◆ The input ◆
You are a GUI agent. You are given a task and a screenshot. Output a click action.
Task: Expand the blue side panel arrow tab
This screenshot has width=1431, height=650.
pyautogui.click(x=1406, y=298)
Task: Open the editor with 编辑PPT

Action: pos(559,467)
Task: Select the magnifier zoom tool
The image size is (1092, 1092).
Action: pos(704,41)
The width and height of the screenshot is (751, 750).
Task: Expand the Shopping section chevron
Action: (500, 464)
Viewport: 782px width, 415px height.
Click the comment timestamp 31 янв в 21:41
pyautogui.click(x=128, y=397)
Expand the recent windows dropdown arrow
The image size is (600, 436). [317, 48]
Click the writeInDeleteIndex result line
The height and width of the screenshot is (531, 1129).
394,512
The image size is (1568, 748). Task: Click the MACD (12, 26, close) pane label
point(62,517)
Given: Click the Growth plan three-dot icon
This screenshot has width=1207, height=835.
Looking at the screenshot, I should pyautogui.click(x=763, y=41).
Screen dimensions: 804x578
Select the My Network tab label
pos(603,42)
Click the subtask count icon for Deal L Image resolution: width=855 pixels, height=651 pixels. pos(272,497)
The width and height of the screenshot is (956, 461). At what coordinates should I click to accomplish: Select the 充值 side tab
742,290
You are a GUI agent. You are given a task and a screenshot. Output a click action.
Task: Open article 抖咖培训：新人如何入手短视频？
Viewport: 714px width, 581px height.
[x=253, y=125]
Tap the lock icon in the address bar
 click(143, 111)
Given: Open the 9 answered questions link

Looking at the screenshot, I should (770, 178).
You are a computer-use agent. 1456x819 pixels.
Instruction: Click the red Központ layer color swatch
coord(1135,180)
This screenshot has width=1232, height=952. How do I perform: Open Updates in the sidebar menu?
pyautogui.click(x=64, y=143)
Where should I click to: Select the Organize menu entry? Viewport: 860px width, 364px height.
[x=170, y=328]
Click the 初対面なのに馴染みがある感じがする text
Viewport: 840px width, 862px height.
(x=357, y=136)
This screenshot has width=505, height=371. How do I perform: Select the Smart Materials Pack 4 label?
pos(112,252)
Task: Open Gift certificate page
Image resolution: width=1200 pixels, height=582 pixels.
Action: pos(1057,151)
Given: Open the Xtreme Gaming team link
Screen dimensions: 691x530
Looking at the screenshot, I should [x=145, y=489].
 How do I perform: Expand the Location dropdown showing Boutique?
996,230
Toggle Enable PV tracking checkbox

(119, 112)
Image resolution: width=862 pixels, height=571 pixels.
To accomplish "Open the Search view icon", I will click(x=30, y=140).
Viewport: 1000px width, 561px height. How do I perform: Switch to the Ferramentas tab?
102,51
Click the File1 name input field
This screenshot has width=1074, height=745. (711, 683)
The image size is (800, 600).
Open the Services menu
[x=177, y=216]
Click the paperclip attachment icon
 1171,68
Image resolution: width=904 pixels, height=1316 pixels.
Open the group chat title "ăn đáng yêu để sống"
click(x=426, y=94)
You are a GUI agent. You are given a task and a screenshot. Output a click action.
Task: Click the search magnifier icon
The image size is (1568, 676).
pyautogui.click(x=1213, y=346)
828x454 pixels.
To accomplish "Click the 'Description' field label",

◆ Exercise objective ◆
The records above must be repeated exactly, in their entirety.

◆ Finished exercise ◆
You are a GUI agent. You are given a task and a screenshot. Output a click action.
Task: Expand the blue side panel arrow tab
This screenshot has width=1431, height=650.
pyautogui.click(x=1406, y=298)
Task: Open the editor with 编辑PPT

Action: pos(559,467)
Task: Select the magnifier zoom tool
The image size is (1092, 1092).
Action: pos(704,41)
The width and height of the screenshot is (751, 750).
Task: Expand the Shopping section chevron
Action: (500, 464)
Viewport: 782px width, 415px height.
Click the comment timestamp 31 янв в 21:41
pyautogui.click(x=128, y=397)
Expand the recent windows dropdown arrow
The image size is (600, 436). [317, 48]
Click the writeInDeleteIndex result line
The height and width of the screenshot is (531, 1129).
394,512
The image size is (1568, 748). Task: Click the MACD (12, 26, close) pane label
point(62,517)
Given: Click the Growth plan three-dot icon
This screenshot has width=1207, height=835.
Looking at the screenshot, I should pyautogui.click(x=763, y=41).
Screen dimensions: 804x578
Select the My Network tab label
pos(603,42)
Click the subtask count icon for Deal L Image resolution: width=855 pixels, height=651 pixels. pos(272,497)
The width and height of the screenshot is (956, 461). At what coordinates should I click to accomplish: Select the 充值 side tab
742,290
You are a GUI agent. You are given a task and a screenshot. Output a click action.
Task: Open article 抖咖培训：新人如何入手短视频？
Viewport: 714px width, 581px height.
[x=253, y=125]
Tap the lock icon in the address bar
 click(143, 111)
Given: Open the 9 answered questions link

Looking at the screenshot, I should (770, 178).
You are a computer-use agent. 1456x819 pixels.
Instruction: Click the red Központ layer color swatch
coord(1135,180)
This screenshot has width=1232, height=952. How do I perform: Open Updates in the sidebar menu?
pyautogui.click(x=64, y=143)
Where should I click to: Select the Organize menu entry? Viewport: 860px width, 364px height.
[x=170, y=328]
Click the 初対面なのに馴染みがある感じがする text
Viewport: 840px width, 862px height.
(x=357, y=136)
This screenshot has width=505, height=371. How do I perform: Select the Smart Materials Pack 4 label?
pos(112,252)
Task: Open Gift certificate page
Image resolution: width=1200 pixels, height=582 pixels.
Action: pos(1057,151)
Given: Open the Xtreme Gaming team link
Screen dimensions: 691x530
Looking at the screenshot, I should [x=145, y=489].
 How do I perform: Expand the Location dropdown showing Boutique?
996,230
Toggle Enable PV tracking checkbox

(119, 112)
Image resolution: width=862 pixels, height=571 pixels.
To accomplish "Open the Search view icon", I will click(x=30, y=140).
Viewport: 1000px width, 561px height. How do I perform: Switch to the Ferramentas tab?
102,51
Click the File1 name input field
This screenshot has width=1074, height=745. (711, 683)
The image size is (800, 600).
Open the Services menu
[x=177, y=216]
Click the paperclip attachment icon
 1171,68
Image resolution: width=904 pixels, height=1316 pixels.
Open the group chat title "ăn đáng yêu để sống"
click(x=426, y=94)
You are a GUI agent. You are given a task and a screenshot. Output a click action.
Task: Click the search magnifier icon
The image size is (1568, 676).
pyautogui.click(x=1213, y=346)
828x454 pixels.
To accomplish "Click the 'Description' field label",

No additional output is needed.